Girls, what I said earlier? No fighting in the classroom! Are we clear?
“But she-”
I SAID, ARE WE CLEAR!?
“… Yes”
Mia?
“Fine…”
Now, where were we… Jeremy, since they didn’t give us an explanation, maybe you will tell us?
“Her origin story doesn’t impact the plot or her character”
FINALLY! Yes, it doesn’t have any impact on both her and the story. When we meet her, we are fed with information about “How hard the life in the neighboring kingdom is”, or “How her family had to get rid of her, because there were too many mouths to feed”. There are several problems though. First of all, she tells us all about it, but we never get to see it. We never see her family, or this neighboring kingdom. Literally one of the basic rules while making a movie or an animation is “Show, don’t tell”.
I mean, for goodness sake, they have spent an entire episode on Maha’s origin story – to which I will get into in a moment – but for Tarte we only get what? Not even a half of that! And the only thing that we get is just the aftermath of what should’ve sculpted her into a character. Yes, I said “should’ve” because she isn’t a character, she is a shell as empty as my bank account. After cutting out her origin story, you could just replaced her with any “generic harem anime girl”, and people wouldn’t see the difference. I mean, when your character’s only defining tropes are that she uses spears, has twintails and is praising the main character about every word he says, it’s not hard to forget about her is it?
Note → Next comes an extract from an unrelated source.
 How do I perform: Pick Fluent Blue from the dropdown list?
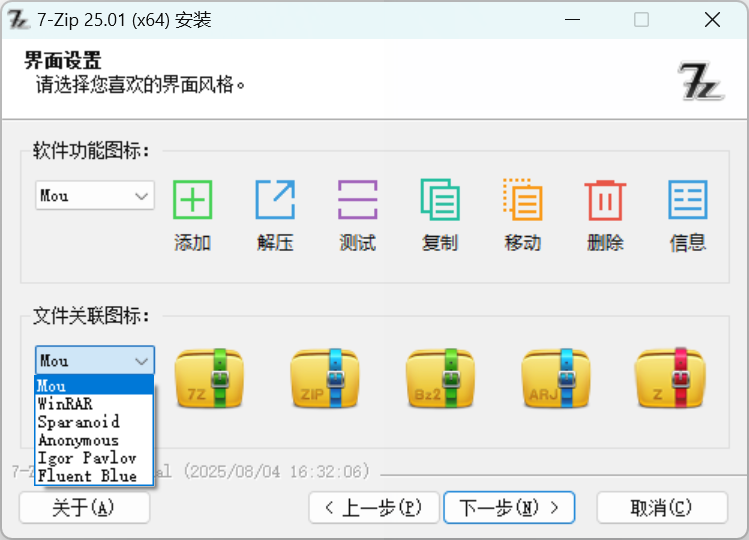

The funniest thing is, that it’s really easy to fix that. The biggest problem is that her origin didn’t impact the way she acts around other people. I mean, let’s be honest, when your own family has left you to die of starvation, you would not only treasure every meal, but had a lack of trust towards other people. So what does she do? The exact freaking opposite! She doesn’t store food for later or anything like that, and she believes a random boy that he isn’t gonna leave her, like her family did, just because he saved her from some wolves? I know she trusts him because he used manipulation or whatever, but if they would show us that he’s trying to earn her trust throughout the episodes, that would imply that he’s struggling with something and tries he’s best to achieve it. If they would give us scenes, where for example Tarte is storing some food for later, that would show us that she’s afraid of going back to how things were, which would build her as a character. Not only that, they could add a scene after, where she for example gives some of this food to homeless kids or something like that, which would build her as caring and compassionate, because she has been in the same place as them. We also could have scenes where she doubts that the protagonist would come back for her, or something like that, and after some time whenever he’s leaving she would have fewer doubts about him, meaning their relationship is getting better.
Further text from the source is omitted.